Elevated albumin excretion in nonmodulating essential hypertensive patients.
Sleutelwoorden
Abstract
Nonmodulating (NM) essential hypertensives are characterized by abnormal renal and aldosterone responses to angiotensin II. Recently, hyperinsulinemia, hypercholesterolemia, and an increased prevalence of family history of hypertension and myocardial infarction have been shown in NM hypertensives. Since an elevated urinary albumin excretion (UAE) has been indicated as a negative prognostic marker for cardiovascular diseases in essential hypertensives, we evaluated UAE in 50 male patients with mild to moderate essential hypertension (mean age 46.3 +/- 4.4 years), characterized as low renin (LR) (n = 14), modulating (M) (n = 20), and NM patients (n = 16) according to their renin profile and ability to modulate the aldosterone response to a graded infusion of angiotensin II. A group of 14 healthy male subjects (mean age 43.3 +/- 3.9 years) served as control. Resulting data showed that NM had significantly higher UAE (30.7 +/- 10.7 microg/min) than controls (11.9 +/- 2.7 microg/min, p < 0.0001), LR (22.1 +/- 8.4 microg/min, p < 0.05), and M patients (19.7 +/- 6.6 microg/min, p = 0.0001) when all fed a 200-mmol NaCl/day diet. On the contrary, differences in UAE disappeared when all subjects were on a low sodium regimen (10 mmol NaCl/day).
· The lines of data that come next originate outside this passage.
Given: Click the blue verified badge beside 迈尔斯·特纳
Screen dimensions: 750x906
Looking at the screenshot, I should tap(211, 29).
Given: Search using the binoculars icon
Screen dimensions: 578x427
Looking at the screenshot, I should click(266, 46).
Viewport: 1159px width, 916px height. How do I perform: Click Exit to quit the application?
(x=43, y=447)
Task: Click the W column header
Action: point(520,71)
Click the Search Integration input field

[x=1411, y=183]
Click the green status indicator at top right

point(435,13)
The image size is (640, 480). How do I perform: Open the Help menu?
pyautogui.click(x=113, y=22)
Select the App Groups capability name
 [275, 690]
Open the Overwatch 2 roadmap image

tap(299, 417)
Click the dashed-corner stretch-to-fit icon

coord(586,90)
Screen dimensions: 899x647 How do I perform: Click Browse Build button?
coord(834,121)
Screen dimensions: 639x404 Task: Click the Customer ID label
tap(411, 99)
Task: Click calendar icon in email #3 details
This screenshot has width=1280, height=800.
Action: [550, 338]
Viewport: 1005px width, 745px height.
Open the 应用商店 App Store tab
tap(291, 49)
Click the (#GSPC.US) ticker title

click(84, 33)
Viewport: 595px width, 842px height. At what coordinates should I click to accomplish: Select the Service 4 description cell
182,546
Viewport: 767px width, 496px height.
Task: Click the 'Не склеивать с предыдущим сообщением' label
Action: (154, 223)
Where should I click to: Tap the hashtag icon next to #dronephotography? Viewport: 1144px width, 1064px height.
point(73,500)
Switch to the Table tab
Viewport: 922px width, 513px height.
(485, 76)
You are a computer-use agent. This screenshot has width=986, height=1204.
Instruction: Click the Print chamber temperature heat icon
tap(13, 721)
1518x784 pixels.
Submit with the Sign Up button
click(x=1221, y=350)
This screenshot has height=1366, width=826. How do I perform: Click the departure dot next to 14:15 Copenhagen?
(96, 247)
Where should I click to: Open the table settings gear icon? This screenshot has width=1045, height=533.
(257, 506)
Compared to LR and M patients, the NM ones also manifested higher low-density lipoprotein cholesterol levels (p < 0.05). Furthermore, these latter and UAE were positively correlated in NM patients (r = 0.579, p < 0.05) but not in the other subgroups. In conclusion, the current study demonstrates elevated UAE in NM patients, suggesting the NM phenotype is combined to an increased cardiovascular risk.